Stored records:

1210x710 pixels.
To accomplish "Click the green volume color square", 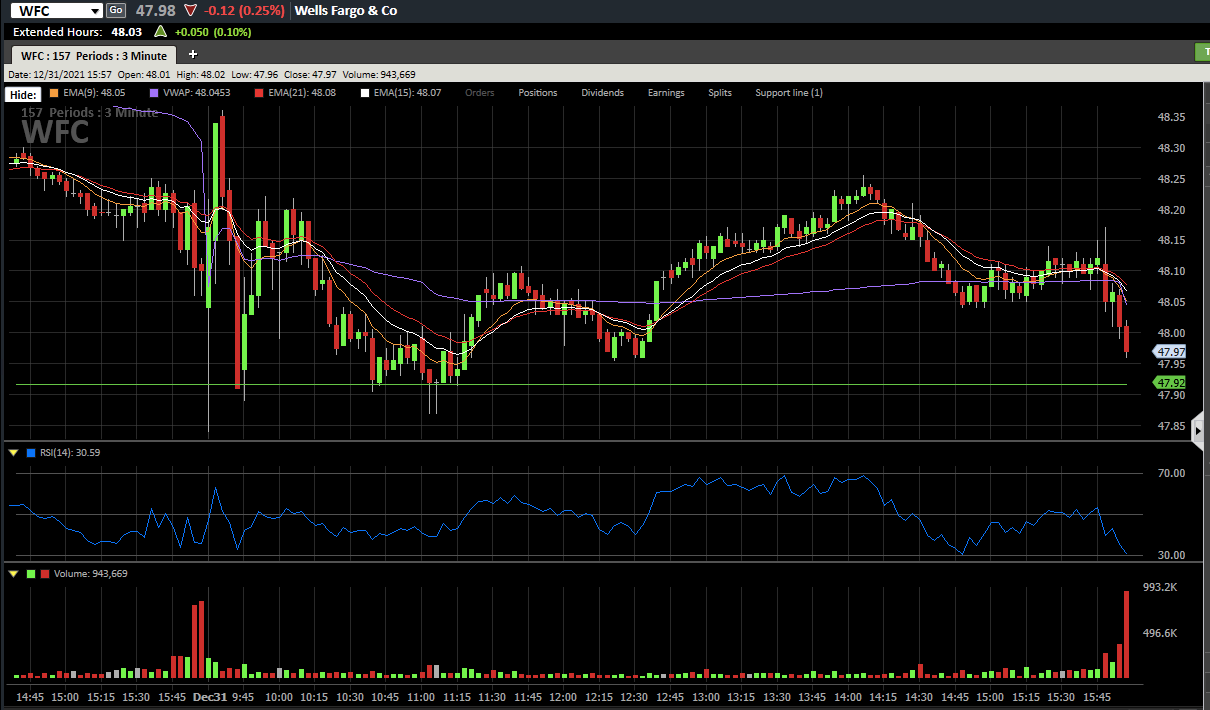I will pyautogui.click(x=31, y=574).
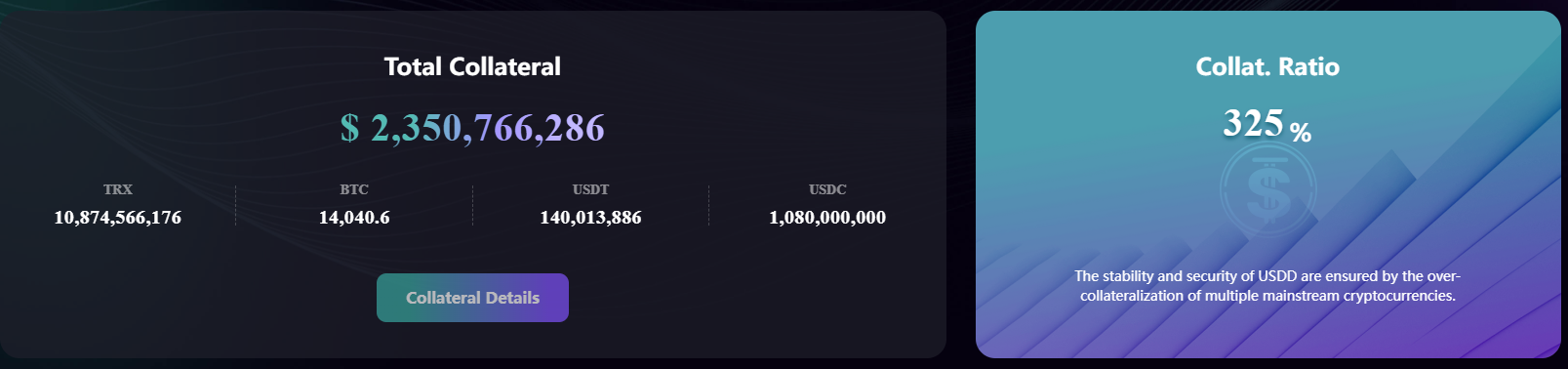Viewport: 1568px width, 369px height.
Task: Click the $ 2,350,766,286 total amount
Action: (x=472, y=128)
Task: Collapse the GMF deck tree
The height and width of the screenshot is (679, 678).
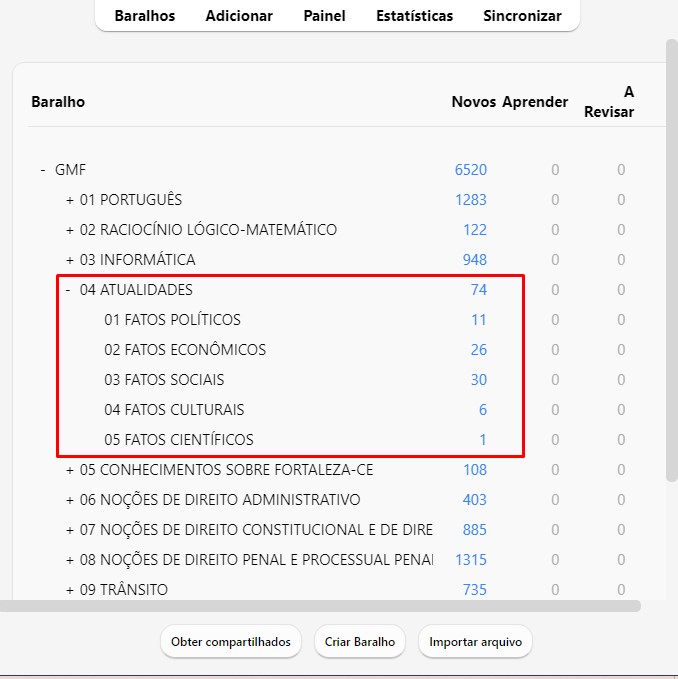Action: (x=43, y=170)
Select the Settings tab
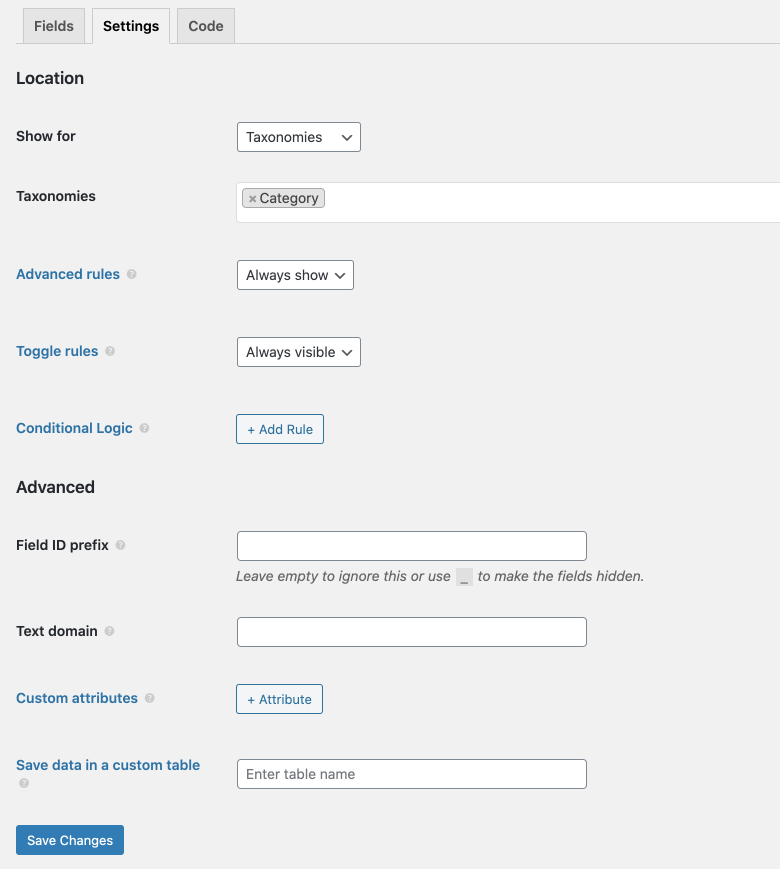Viewport: 780px width, 869px height. click(x=131, y=26)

#### [Work instruction]
Copy nothing but the lines from the line holding "The height and" through the last line of the entries, exactly, while leaving out the pictures.

#### [Problem solution]
The height and width of the screenshot is (679, 678).
Action: (x=43, y=170)
Select the Settings tab
Viewport: 780px width, 869px height. click(x=131, y=26)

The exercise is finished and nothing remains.